Serge ASSIER

Serge Assier, photographe autodidacte, vit et travaille à Marseille. Il est le parrain du festival 2016.

Berger à 14 ans, reporter photographe pour l’agence Gamma à 28 ans, puis pour le Provençal aujourd’hui La Provence, VSD et plusieurs autres journaux, il n’a cessé de consacrer sa vie à la photographie.
 

A ce jour, il a créé une vingtaine d’expositions photographiques et littéraires, participé à de nombreuses expositions collectives, collaboré à plusieurs parutions littéraires, tenu de multiples conférences à travers le monde, édité un grand nombre d’ouvrages de photographie.

Il a été également lauréat de plusieurs prix dont le prix Jean Roque en 2000. Entré dans le Who’s Who In France en 2003.

Certaines de ses œuvres ont été intégrées dans le fonds de collections publiques et privées, notamment la bibliothèque Nationale de France.
 

www.sergeassier.com

 

Extrait biographique de Jean Kehayan
Journaliste et essayiste

"Serge Assier construit son travail autour de ses envies, et ne peut pas appuyer sur le déclencheur de son appareil s'il n'est pas immergé corps et âme dans un lieu.

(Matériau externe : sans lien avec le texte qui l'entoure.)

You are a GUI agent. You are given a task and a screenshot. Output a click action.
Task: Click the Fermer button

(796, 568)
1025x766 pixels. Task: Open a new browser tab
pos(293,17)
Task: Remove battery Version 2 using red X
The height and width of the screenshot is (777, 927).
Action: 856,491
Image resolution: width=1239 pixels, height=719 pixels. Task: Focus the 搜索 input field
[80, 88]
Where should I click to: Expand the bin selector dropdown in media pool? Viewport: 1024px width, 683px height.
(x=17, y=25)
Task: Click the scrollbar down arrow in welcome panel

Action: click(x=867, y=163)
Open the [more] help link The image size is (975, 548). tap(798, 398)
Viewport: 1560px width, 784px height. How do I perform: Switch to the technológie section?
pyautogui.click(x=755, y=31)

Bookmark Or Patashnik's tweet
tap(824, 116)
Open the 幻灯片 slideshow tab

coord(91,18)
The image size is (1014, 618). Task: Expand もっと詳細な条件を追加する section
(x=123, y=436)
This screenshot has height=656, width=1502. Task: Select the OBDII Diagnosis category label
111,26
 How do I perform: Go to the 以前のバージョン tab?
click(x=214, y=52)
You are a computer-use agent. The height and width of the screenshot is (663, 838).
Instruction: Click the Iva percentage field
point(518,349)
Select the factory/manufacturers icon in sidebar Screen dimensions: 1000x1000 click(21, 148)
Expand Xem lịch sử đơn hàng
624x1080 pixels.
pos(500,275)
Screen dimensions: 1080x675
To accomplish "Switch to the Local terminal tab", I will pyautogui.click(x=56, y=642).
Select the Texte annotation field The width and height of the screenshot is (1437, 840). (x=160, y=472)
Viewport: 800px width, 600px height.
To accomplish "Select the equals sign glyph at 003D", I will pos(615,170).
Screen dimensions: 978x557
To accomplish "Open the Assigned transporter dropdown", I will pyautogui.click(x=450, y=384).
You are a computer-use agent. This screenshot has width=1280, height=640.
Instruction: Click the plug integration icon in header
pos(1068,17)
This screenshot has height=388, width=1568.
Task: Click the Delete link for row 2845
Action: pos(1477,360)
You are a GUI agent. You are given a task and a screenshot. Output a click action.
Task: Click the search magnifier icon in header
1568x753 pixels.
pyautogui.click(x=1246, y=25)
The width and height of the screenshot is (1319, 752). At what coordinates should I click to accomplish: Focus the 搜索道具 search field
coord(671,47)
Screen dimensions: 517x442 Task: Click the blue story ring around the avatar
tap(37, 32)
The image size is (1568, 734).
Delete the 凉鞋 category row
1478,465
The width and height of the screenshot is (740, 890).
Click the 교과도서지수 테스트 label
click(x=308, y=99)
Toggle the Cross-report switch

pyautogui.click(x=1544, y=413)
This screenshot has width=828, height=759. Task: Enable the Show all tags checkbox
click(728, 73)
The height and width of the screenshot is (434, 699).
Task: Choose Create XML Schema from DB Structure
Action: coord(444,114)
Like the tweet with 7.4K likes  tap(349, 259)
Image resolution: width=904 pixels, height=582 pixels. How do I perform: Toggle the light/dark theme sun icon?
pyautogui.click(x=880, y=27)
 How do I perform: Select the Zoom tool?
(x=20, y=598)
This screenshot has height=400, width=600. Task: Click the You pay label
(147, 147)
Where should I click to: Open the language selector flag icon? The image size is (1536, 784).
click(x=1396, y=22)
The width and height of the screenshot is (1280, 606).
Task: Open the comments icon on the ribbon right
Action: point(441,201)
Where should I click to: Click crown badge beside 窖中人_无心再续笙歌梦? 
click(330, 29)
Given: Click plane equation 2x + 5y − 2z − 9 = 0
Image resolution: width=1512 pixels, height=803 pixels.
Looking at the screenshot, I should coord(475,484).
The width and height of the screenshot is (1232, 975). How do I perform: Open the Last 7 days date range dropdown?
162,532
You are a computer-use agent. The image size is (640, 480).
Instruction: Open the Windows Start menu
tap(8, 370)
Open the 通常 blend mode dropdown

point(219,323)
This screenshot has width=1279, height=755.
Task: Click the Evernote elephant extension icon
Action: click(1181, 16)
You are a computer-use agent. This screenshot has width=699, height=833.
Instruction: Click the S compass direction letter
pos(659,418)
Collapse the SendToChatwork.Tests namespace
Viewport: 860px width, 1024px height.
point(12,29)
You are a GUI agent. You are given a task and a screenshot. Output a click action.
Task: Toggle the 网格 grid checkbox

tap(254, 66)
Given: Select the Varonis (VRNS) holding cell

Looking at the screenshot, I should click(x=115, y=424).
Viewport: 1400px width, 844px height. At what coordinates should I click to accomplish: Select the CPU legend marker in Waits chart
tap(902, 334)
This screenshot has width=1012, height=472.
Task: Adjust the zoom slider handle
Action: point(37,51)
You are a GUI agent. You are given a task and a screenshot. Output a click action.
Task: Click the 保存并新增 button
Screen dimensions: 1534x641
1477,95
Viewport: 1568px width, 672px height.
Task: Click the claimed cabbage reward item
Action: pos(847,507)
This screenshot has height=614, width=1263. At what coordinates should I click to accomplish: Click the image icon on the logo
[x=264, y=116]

L’originalité de ses reportages, c’est d’avoir « laissé être » ses êtres humains. Il lui faut non seulement capter les atmosphères mais aussi les points intimes où vivent les sujets qu'il va imprimer dans sa rétine argentique. C'est un photographe-monde qui sillonne sans fin la planète comme s'il craignait qu'une atmosphère lui échappe.

Le voici donc à Venise pour des images bien éloignées de clichés touristiques. En Chine, le cadre exotique sert de prétexte à fixer des visages, des dos qui peinent ou des attitudes contraintes par la propagande. D'Anvers à Barcelone, de Rabat à Berlin, de la Corse à Tunis, de Rome à Salonique, ou de Porto à la région de Lorraine, en passant par Marseille, sa ville, le photographe a fixé les détails qui reflètent l'universel de la joie et de la peine des hommes. Ses images bien construites nous prennent par la main pour nous conduire insensiblement vers, précisément, le sensible, en toute simplicité et en une symphonie de noirs, de blancs et de gris.

 

On est loin, pour autant, de la photographie documentaire qui se piquerait de sociographie : la joie de vivre qui éclate dans ses images ne serait pas discernable par la rigueur scientifique. Mais, il s’agit pourtant bien d’une connaissance à part entière ; une connaissance sensible des hommes et de leur milieu, que le reporter déploie comme une poétique visuelle qui renouerait avec le sens le plus ancien du mot de théorie. Mais aussi de ses amitiés sincères.

Ces poèmes photographiques révèlent des nudités dont seules les déesses savent encore se parer… Et ce rêve fragmenté nous renvoie, dans un grand élan de liberté, au monde des origines, aux sources lustrales de la poésie."